Gilberto B. da Cunha 

Psicólogo CRP 07/21456


Tenho um amigo que sempre gostou de escrever, não deu outra: virou escritor. Juntou o seu talento de escrever com as valiosas informações da técnica de escrever. Sabe como desenvolver as ideias e sabe colocar na tela de seu computador os detalhes mais importantes para tornar os seus textos precisos e interessantes. Gosto muito de ler o que ele escreve. 

O meu amigo escritor se detém nos detalhes, nos mínimos detalhes. Assim as suas frases ficam longas e intrigantes, nada passa despercebido pelos seus olhos de escritor. Ele consegue de uma simples ideia trazer muitas informações. Quando ele quer dizer que a moça foi abrir a porta, ele acompanha com as suas palavras cada passo dado, assim é possível ver que entre a moça e a porta existem o abajur, a cortina vermelha com passadeiras dobradas em tope francês e a porta com as suas maçanetas descoloridas pelo tempo... 

Gosto de ler o que escreve o eu amigo escritor e sei que os meus textos não são nada interessantes se comparados com os dele. Mesmo assim temos algo em comum: gostamos de escrever. Tenho o maior prazer em ler o que ele escreve e, pasme, ela acha os meus textos interessantes. Atribuo o seu elogio aos meus textos ao seu espirito generoso. A propósito, todo o escritor deve ser generoso, porque sem isso as palavras não fluem.

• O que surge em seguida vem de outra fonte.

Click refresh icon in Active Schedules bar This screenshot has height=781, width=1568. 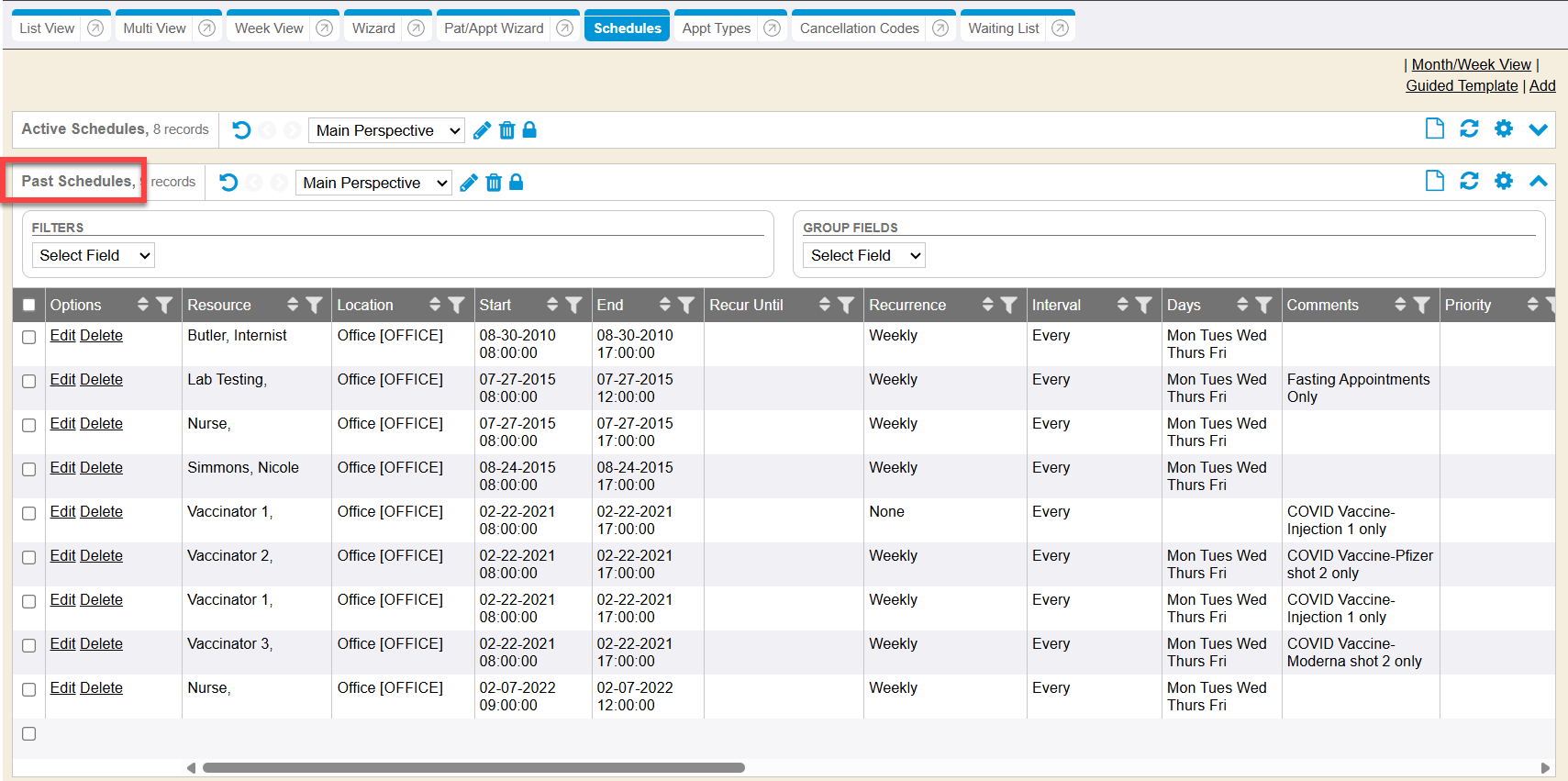pyautogui.click(x=1469, y=129)
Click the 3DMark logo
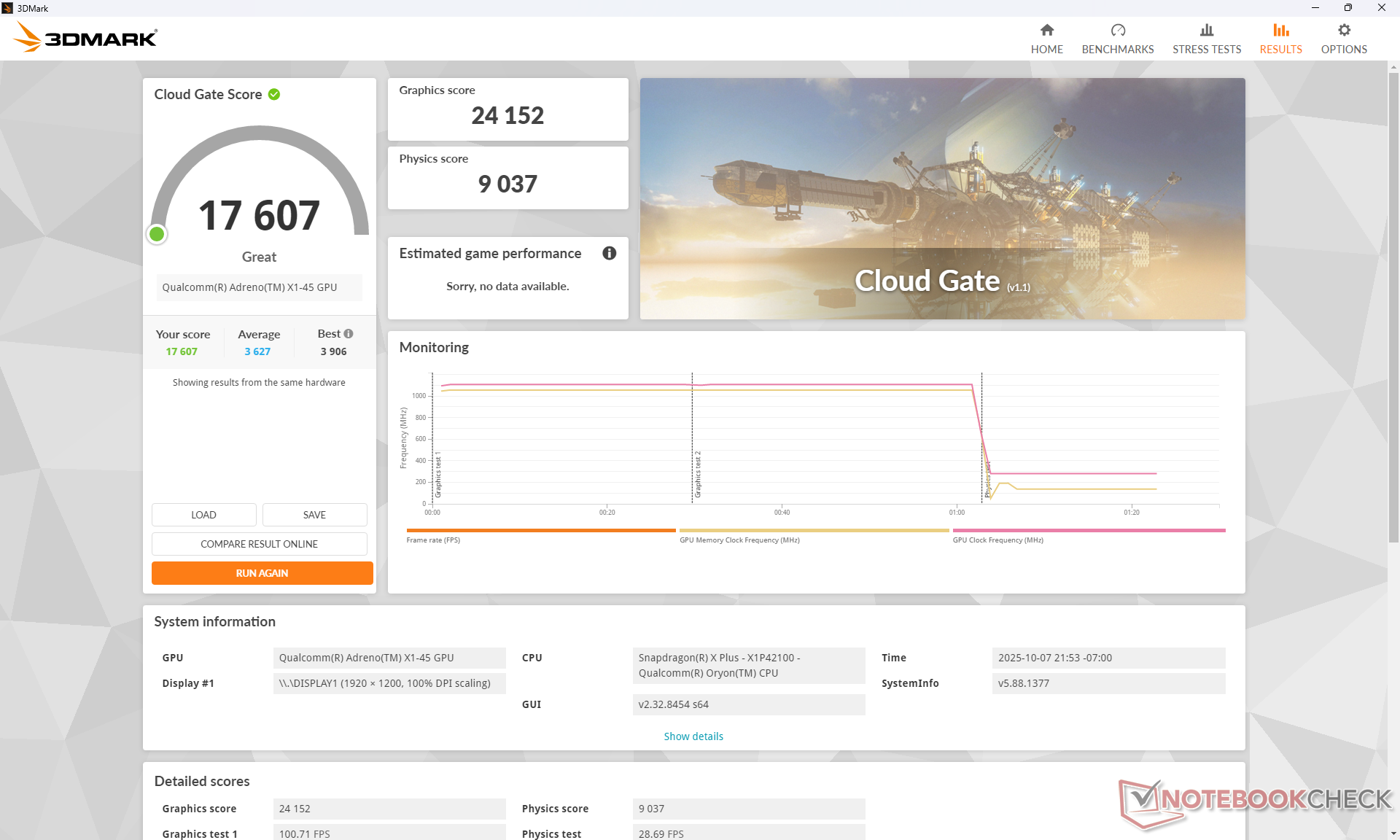The height and width of the screenshot is (840, 1400). coord(85,37)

Quem não respeita as palavras e quem não as trata bem não consegue lidar com elas. 

Sou grato por ter um amigo escritor e sou ainda mais agradecido por ele respeitar os meus textos. Com ele eu aprendo que é possível a qualquer pessoa generosa escrever e quanto mais escreve mais desenvolve a sua sensibilidade, o que facilita a sua inclinação a escrever. Agora, tornar-se um escritor é outro caminho, as coisas são mais árduas, mais profundas porque é preciso paciência para associar o gosto de escrever com a técnica de lidar com os textos.